As year passes by, the cash conversion cycle of the Zapatoes Inc. is facing a danger because every year it is
highly increasing. At year 2013 their Cash Conversion Cycle is 282.96 days, the next year 2014 their Cash
Conversion Cycle is 292.39 days and at year 2015 their Cash Conversion Cycle is 309.32. These days means the
amount of time required for the firm to received money from the customers after it has invested into purchasing
inventory. All of these means that they are having trouble in selling their inventory, collecting their receivables and
paying their bills because they take a lot of time in order for the company convert their inventory and other inputs
into cash. Therefore, the cash conversion cycle for the year 2013, 2014 and 2015 are unfavorable for Zapatoes Inc.
RECOMMENDATION
Zapatoes Inc, must be able to create strategies in order to improve the number of days it takes the
customers to pay what they owe, the number of days it takes the business to make its product or complete its service,
the number of days the product or service sits in inventory before it is sold, the length of time that the small business
has to pay its vendors, in order for Zapatoes Inc, to have a favorable impact towards the Cash conversion cycle.
ANSWER FOR QUESTION #3
A long-term business loan involves multi-year repayment terms following a detailed application process.
Short-term loans for businesses provide quick access to capital, sometimes in as little as 24 hours. Whether its
working capital or some other type of small business loan, the amount of money you need to borrow is probably
your top priority when looking at loans. After all, if you don’t borrow enough, you’ll end up needing another loan.
Borrow too much, and you may not be able to pay it back on time, regardless of it’s a long-term loan vs. short-term
loan. However, the length of your loan term should be one of the biggest factors you consider when shopping for a
business loan.
Choosing between short-term loans and long-term loans can affect everything from how much money you
can borrow to how much interest you’ll pay. Each source of financing has different criteria and implication on the
business. It is imperative first to take a look at the benefits as well as the costs to help the business decide which
source of funding is suitable for it. Below are the factors to consider when choosing a source of finance.
• The risk
This is a great first point because it is one of the most important factors that a business should
consider whenever they choose a source of funding. Try and imagine what would happen if the business is
unable to pay back this money.
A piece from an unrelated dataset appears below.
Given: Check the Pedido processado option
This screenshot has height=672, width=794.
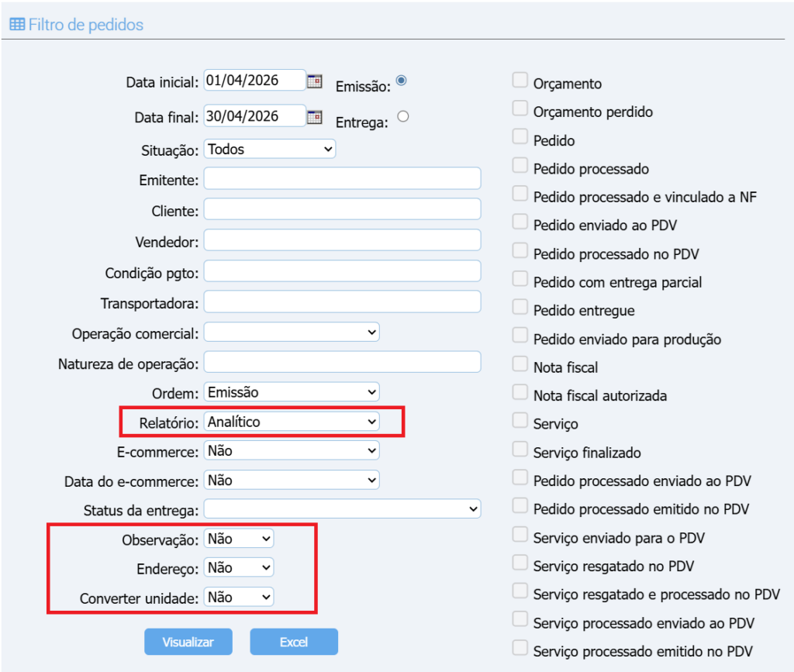Looking at the screenshot, I should [x=520, y=164].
If you take a loan from a bank, look at the implications that they have
should you become incapable of paying the loan or if the business fails.
• The costs
The cost of finance is a huge factor to consider when determining the source of finance. This is
because a business wants to minimize the costs as they maximize on wealth. If shareholders see the
borrowing as something that is steering the company towards bankruptcy, then they may want something
more to compensate the risk. Understand also that there are so many costs involved in borrowing such as
the fee for the broker or interest rates. Consider all this before arriving at a decision.
• Amount needed
An important factor to consider is the amount required by the business. Some sources are not good
for a large amount of money. Some sources also are not suitable if the amount of money you are raising is
small.
• The purpose
What kind of project is this money going into? This is one of the most important things to
consider. A capital expenditure will require a long-term source of finding. Revenue expenditure, on the
other hand, will require short-term sources. An example of a capital expenditure is building a factory. The
fees given to people on the supply chain are considered as revenue expenditure.